Sungur Ağabey Vuslatın Kutlu Olsun!

Sungur Ağabey Vuslatın Kutlu Olsun!

Uğur Canbolat'ın yazısı:

Uğur Canbolat'ın yazısı:

İlk gördüğümde henüz ortaokul dönemindeydim.

Ümraniye’de kaldığım öğrenci evinden bazı dostlarla Üsküdar Kısıklı’da bir derste görmüştüm. Yaşadığım heyecanı ve o gecenin içimde meydana getirdiği titreşimleri anlatabilmem çok güç. Bediüzzaman hazretlerinin yakın bir talebesini yakından görmenin verdiği bir iç titreşimiydi bu. O gece hissettiklerimi başkalarıyla da paylaşmıştım. Hem de ne büyük heyecanla…

Daha sonra kader bizi Yazı İşleri Müdürü Enver Yorulmaz’ın çağrısı ile Zafer Dergisi’ne çağırdı. Cağaloğlu maceramız böylece başladı. Ziya Gün Han’ın 4 Kat’ında İstanbul Şubesi olarak hizmet vermeye başladık. Bir süre sonra’da Cihangir öğrenci evine taşındık.

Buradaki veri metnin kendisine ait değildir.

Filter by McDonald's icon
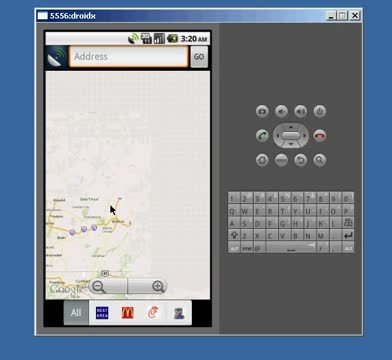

İşte bu dönem Sungur ağabeyle olan yakınlığımız başlamıştı. Salı akşamları Cihangir Camisi yakınlarında Gazi Antepli Hikmet ağabeylerin evinin altındaki küçük tek odalı evde geniş sohbetler oluyordu. Sungur ağabeyde buraya geliyordu. Daha sonraları Perşembe akşamları bizim kaldığımız ‘Akgül Apartmanı’ndaki derslere katılmaya başlamıştı. Ders halkası giderek genişliyor, derinleşiyorduk. Sungur ağabey erken geliyor birlikte yemek yeniyor, namazlar kılınıyor ardından ‘Envar Neşriyat’dan kitaplar dağıtılıyor ve okumalar başlıyordu. Sungur ağabey kimin okuyacağını söylüyor o kişi de gür bir seda ile kalınan yerden okumayı sürdürüyordu. Sungur ağabey ise zaman zaman ‘Risale’lerde başka bir yeri tahattur ediyor ve hemen o eseri isteyerek ilgili yeri buluyor ve oradan okuyordu. Sonra da kalınan yerden devam ediliyordu.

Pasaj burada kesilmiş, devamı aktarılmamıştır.